TASK OBJECTIVE –
Write out all of the data again, exactly as it reads.

STUDY MATERIAL –
···

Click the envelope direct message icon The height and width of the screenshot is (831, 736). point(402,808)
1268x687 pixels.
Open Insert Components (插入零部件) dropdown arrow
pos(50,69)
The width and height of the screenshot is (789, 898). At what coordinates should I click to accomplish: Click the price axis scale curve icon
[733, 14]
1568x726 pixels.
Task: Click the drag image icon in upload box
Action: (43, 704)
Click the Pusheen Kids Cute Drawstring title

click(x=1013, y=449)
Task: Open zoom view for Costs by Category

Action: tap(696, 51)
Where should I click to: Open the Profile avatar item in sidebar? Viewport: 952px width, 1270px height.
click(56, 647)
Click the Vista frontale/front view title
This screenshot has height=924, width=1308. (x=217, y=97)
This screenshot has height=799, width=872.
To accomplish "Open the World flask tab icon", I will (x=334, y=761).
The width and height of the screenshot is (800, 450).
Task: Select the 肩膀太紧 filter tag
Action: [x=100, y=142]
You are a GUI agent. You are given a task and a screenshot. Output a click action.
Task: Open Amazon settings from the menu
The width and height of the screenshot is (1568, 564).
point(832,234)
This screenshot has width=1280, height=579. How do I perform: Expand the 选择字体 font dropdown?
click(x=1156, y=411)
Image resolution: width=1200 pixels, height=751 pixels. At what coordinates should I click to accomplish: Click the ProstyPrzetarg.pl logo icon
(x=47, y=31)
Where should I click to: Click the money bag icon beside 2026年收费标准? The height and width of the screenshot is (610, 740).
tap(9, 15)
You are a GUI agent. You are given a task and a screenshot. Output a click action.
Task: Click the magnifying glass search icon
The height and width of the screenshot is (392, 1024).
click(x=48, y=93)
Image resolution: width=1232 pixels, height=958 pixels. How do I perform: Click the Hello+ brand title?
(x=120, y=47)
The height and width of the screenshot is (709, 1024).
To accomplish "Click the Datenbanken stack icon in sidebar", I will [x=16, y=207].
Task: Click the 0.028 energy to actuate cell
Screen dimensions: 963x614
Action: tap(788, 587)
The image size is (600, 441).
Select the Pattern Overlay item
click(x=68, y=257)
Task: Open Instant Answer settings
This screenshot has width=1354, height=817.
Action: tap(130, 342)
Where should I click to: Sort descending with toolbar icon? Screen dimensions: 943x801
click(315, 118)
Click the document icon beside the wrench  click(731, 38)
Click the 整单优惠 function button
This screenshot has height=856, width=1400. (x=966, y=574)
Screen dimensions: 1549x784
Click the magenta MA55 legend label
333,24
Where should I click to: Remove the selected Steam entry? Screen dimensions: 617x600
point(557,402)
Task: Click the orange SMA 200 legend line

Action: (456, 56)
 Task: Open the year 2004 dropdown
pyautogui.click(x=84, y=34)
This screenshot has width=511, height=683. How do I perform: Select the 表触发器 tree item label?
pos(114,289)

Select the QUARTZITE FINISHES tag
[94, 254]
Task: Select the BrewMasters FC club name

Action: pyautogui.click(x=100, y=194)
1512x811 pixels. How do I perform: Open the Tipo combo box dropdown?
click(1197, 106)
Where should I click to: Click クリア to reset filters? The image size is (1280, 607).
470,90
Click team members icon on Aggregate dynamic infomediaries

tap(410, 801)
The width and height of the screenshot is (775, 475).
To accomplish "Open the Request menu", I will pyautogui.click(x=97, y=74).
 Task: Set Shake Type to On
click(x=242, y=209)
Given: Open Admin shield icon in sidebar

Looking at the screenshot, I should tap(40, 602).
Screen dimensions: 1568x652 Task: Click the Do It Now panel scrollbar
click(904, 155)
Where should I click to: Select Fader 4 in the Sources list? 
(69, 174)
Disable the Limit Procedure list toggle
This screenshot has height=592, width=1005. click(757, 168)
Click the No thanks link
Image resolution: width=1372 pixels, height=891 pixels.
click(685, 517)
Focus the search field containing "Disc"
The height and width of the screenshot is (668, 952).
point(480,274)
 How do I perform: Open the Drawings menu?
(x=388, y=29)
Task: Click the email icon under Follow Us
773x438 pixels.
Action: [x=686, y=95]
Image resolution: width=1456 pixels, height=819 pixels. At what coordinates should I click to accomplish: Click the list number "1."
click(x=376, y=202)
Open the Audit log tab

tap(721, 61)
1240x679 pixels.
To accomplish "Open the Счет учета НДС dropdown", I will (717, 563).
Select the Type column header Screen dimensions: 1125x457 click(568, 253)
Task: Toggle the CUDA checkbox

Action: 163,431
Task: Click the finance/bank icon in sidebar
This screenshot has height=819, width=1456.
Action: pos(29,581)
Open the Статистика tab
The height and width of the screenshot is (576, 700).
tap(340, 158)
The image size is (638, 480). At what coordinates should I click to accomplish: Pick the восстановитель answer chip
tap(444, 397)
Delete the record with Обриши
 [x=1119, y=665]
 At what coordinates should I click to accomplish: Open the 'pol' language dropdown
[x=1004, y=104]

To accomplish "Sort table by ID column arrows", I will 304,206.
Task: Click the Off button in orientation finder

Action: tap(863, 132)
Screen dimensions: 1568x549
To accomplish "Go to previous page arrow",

···

EXERCISE ANSWER –
Click the envelope direct message icon The height and width of the screenshot is (831, 736). point(402,808)
1268x687 pixels.
Open Insert Components (插入零部件) dropdown arrow
pos(50,69)
The width and height of the screenshot is (789, 898). At what coordinates should I click to accomplish: Click the price axis scale curve icon
[733, 14]
1568x726 pixels.
Task: Click the drag image icon in upload box
Action: (43, 704)
Click the Pusheen Kids Cute Drawstring title

click(x=1013, y=449)
Task: Open zoom view for Costs by Category

Action: tap(696, 51)
Where should I click to: Open the Profile avatar item in sidebar? Viewport: 952px width, 1270px height.
click(56, 647)
Click the Vista frontale/front view title
This screenshot has height=924, width=1308. (x=217, y=97)
This screenshot has height=799, width=872.
To accomplish "Open the World flask tab icon", I will (x=334, y=761).
The width and height of the screenshot is (800, 450).
Task: Select the 肩膀太紧 filter tag
Action: [x=100, y=142]
You are a GUI agent. You are given a task and a screenshot. Output a click action.
Task: Open Amazon settings from the menu
The width and height of the screenshot is (1568, 564).
point(832,234)
This screenshot has width=1280, height=579. How do I perform: Expand the 选择字体 font dropdown?
click(x=1156, y=411)
Image resolution: width=1200 pixels, height=751 pixels. At what coordinates should I click to accomplish: Click the ProstyPrzetarg.pl logo icon
(x=47, y=31)
Where should I click to: Click the money bag icon beside 2026年收费标准? The height and width of the screenshot is (610, 740).
tap(9, 15)
You are a GUI agent. You are given a task and a screenshot. Output a click action.
Task: Click the magnifying glass search icon
The height and width of the screenshot is (392, 1024).
click(x=48, y=93)
Image resolution: width=1232 pixels, height=958 pixels. How do I perform: Click the Hello+ brand title?
(x=120, y=47)
The height and width of the screenshot is (709, 1024).
To accomplish "Click the Datenbanken stack icon in sidebar", I will [x=16, y=207].
Task: Click the 0.028 energy to actuate cell
Screen dimensions: 963x614
Action: tap(788, 587)
The image size is (600, 441).
Select the Pattern Overlay item
click(x=68, y=257)
Task: Open Instant Answer settings
This screenshot has width=1354, height=817.
Action: tap(130, 342)
Where should I click to: Sort descending with toolbar icon? Screen dimensions: 943x801
click(315, 118)
Click the document icon beside the wrench  click(731, 38)
Click the 整单优惠 function button
This screenshot has height=856, width=1400. (x=966, y=574)
Screen dimensions: 1549x784
Click the magenta MA55 legend label
333,24
Where should I click to: Remove the selected Steam entry? Screen dimensions: 617x600
point(557,402)
Task: Click the orange SMA 200 legend line

Action: (456, 56)
 Task: Open the year 2004 dropdown
pyautogui.click(x=84, y=34)
This screenshot has width=511, height=683. How do I perform: Select the 表触发器 tree item label?
pos(114,289)

Select the QUARTZITE FINISHES tag
[94, 254]
Task: Select the BrewMasters FC club name

Action: pyautogui.click(x=100, y=194)
1512x811 pixels. How do I perform: Open the Tipo combo box dropdown?
click(1197, 106)
Where should I click to: Click クリア to reset filters? The image size is (1280, 607).
470,90
Click team members icon on Aggregate dynamic infomediaries

tap(410, 801)
The width and height of the screenshot is (775, 475).
To accomplish "Open the Request menu", I will pyautogui.click(x=97, y=74).
 Task: Set Shake Type to On
click(x=242, y=209)
Given: Open Admin shield icon in sidebar

Looking at the screenshot, I should tap(40, 602).
Screen dimensions: 1568x652 Task: Click the Do It Now panel scrollbar
click(904, 155)
Where should I click to: Select Fader 4 in the Sources list? 
(69, 174)
Disable the Limit Procedure list toggle
This screenshot has height=592, width=1005. click(757, 168)
Click the No thanks link
Image resolution: width=1372 pixels, height=891 pixels.
click(685, 517)
Focus the search field containing "Disc"
The height and width of the screenshot is (668, 952).
point(480,274)
 How do I perform: Open the Drawings menu?
(x=388, y=29)
Task: Click the email icon under Follow Us
773x438 pixels.
Action: [x=686, y=95]
Image resolution: width=1456 pixels, height=819 pixels. At what coordinates should I click to accomplish: Click the list number "1."
click(x=376, y=202)
Open the Audit log tab

tap(721, 61)
1240x679 pixels.
To accomplish "Open the Счет учета НДС dropdown", I will (717, 563).
Select the Type column header Screen dimensions: 1125x457 click(568, 253)
Task: Toggle the CUDA checkbox

Action: 163,431
Task: Click the finance/bank icon in sidebar
This screenshot has height=819, width=1456.
Action: pos(29,581)
Open the Статистика tab
The height and width of the screenshot is (576, 700).
tap(340, 158)
The image size is (638, 480). At what coordinates should I click to accomplish: Pick the восстановитель answer chip
tap(444, 397)
Delete the record with Обриши
 [x=1119, y=665]
 At what coordinates should I click to accomplish: Open the 'pol' language dropdown
[x=1004, y=104]

To accomplish "Sort table by ID column arrows", I will 304,206.
Task: Click the Off button in orientation finder

Action: tap(863, 132)
Screen dimensions: 1568x549
To accomplish "Go to previous page arrow",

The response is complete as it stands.